§ DIRECTION: Copy out the items word for word, from the very first line through the line containing "Action: click(225, 71)".

(Data listing)
====

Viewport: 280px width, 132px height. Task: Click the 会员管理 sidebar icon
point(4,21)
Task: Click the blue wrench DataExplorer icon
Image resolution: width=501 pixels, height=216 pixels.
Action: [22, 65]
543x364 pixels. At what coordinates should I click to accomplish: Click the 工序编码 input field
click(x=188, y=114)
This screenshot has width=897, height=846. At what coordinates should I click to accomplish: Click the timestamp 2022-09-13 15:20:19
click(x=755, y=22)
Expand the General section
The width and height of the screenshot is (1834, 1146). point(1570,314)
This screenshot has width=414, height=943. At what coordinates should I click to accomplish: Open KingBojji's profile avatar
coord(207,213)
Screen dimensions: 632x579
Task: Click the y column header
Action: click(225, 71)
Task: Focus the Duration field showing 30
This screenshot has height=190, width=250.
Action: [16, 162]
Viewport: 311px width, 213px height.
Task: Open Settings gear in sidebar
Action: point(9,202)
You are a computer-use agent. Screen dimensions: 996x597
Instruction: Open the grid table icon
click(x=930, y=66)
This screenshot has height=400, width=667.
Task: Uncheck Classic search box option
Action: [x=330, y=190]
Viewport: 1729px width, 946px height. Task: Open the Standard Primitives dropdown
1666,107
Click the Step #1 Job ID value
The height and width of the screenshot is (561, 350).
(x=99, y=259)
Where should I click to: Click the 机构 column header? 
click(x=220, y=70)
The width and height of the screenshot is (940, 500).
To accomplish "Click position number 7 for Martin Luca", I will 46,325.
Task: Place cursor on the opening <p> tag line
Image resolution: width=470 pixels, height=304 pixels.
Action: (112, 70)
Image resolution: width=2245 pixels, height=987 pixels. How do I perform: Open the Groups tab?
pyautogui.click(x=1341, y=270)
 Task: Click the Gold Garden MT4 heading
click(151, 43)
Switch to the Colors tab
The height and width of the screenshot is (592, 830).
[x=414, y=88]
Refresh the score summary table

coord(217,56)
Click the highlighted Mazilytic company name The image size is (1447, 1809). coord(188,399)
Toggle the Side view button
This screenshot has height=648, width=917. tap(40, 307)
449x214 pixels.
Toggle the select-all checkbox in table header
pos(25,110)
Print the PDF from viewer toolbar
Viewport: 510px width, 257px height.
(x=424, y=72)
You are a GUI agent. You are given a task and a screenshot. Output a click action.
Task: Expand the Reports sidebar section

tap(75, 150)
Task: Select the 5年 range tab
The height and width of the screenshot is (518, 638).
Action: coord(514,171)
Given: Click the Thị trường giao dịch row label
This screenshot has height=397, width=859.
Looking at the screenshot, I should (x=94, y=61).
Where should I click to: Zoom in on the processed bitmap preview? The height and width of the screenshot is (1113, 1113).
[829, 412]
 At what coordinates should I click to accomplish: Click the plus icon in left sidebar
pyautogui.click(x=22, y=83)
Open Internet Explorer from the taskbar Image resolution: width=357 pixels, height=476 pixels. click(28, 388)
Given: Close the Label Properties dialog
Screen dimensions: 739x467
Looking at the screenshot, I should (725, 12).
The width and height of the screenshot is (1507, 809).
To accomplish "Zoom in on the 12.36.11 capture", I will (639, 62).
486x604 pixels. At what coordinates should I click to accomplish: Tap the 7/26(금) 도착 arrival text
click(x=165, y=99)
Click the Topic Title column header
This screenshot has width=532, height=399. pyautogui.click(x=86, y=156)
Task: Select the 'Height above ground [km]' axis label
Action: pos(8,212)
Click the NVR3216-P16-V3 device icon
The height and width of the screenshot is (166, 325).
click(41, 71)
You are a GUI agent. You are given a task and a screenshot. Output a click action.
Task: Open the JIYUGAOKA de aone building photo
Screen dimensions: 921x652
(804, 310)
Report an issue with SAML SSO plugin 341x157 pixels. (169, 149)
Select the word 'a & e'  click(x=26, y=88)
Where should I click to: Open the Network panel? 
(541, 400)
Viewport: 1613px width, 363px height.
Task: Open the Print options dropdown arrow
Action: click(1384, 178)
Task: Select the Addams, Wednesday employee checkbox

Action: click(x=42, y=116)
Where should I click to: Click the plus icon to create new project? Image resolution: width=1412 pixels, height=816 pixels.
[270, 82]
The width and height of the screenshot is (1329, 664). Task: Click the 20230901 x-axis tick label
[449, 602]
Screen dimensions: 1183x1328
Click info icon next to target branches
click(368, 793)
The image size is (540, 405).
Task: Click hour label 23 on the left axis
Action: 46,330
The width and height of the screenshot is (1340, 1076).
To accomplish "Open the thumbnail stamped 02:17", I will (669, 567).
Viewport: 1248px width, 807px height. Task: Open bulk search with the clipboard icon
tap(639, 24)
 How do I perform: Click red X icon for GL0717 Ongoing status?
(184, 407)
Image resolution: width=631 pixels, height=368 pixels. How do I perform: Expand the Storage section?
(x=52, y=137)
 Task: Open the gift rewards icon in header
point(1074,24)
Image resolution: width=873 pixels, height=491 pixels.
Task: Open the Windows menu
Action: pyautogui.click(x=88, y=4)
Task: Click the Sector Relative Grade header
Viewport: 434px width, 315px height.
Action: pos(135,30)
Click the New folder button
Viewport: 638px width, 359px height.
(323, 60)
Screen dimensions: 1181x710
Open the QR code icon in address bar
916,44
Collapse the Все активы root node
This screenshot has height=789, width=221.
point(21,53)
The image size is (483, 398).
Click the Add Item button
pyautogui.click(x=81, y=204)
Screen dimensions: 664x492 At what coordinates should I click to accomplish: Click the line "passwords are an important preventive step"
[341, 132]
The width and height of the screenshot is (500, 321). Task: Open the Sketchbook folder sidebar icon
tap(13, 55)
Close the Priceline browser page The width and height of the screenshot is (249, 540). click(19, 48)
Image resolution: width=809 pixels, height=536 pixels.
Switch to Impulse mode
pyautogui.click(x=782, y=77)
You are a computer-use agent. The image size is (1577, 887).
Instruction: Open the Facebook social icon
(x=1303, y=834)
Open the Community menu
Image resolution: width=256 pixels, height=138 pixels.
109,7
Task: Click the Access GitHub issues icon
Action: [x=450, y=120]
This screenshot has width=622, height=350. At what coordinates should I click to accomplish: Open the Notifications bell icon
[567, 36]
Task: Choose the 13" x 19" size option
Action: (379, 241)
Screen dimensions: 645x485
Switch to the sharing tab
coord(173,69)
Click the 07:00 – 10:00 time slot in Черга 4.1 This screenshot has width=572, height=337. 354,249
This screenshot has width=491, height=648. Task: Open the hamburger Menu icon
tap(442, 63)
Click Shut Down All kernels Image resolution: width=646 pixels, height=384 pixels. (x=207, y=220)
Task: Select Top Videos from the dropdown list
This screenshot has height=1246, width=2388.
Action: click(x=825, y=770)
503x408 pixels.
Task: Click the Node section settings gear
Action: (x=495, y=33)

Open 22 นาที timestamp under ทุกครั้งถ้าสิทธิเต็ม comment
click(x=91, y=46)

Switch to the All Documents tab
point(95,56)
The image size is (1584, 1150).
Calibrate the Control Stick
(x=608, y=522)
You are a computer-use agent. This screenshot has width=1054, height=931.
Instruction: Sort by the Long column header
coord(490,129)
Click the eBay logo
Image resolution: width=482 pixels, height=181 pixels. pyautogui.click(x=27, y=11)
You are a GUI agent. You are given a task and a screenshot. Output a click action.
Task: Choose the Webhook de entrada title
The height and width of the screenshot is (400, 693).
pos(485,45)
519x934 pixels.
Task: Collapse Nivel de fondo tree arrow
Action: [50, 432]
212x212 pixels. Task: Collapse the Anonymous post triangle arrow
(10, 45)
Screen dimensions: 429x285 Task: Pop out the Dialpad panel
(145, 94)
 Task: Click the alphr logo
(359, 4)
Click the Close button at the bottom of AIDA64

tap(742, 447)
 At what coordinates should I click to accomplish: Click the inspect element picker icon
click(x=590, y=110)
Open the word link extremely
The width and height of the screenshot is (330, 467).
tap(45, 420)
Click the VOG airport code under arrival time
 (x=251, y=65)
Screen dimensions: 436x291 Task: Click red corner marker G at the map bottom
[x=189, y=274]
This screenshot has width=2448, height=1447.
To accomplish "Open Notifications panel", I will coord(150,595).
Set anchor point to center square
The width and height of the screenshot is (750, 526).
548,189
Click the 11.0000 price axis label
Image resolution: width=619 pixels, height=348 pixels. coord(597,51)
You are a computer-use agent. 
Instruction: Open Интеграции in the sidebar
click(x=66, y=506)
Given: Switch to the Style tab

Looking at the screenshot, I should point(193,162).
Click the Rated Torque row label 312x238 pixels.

====

§ RESPONSE TO THIS TASK:
Viewport: 280px width, 132px height. Task: Click the 会员管理 sidebar icon
point(4,21)
Task: Click the blue wrench DataExplorer icon
Image resolution: width=501 pixels, height=216 pixels.
Action: [22, 65]
543x364 pixels. At what coordinates should I click to accomplish: Click the 工序编码 input field
click(x=188, y=114)
This screenshot has width=897, height=846. At what coordinates should I click to accomplish: Click the timestamp 2022-09-13 15:20:19
click(x=755, y=22)
Expand the General section
The width and height of the screenshot is (1834, 1146). point(1570,314)
This screenshot has width=414, height=943. At what coordinates should I click to accomplish: Open KingBojji's profile avatar
coord(207,213)
Screen dimensions: 632x579
Task: Click the y column header
Action: click(225, 71)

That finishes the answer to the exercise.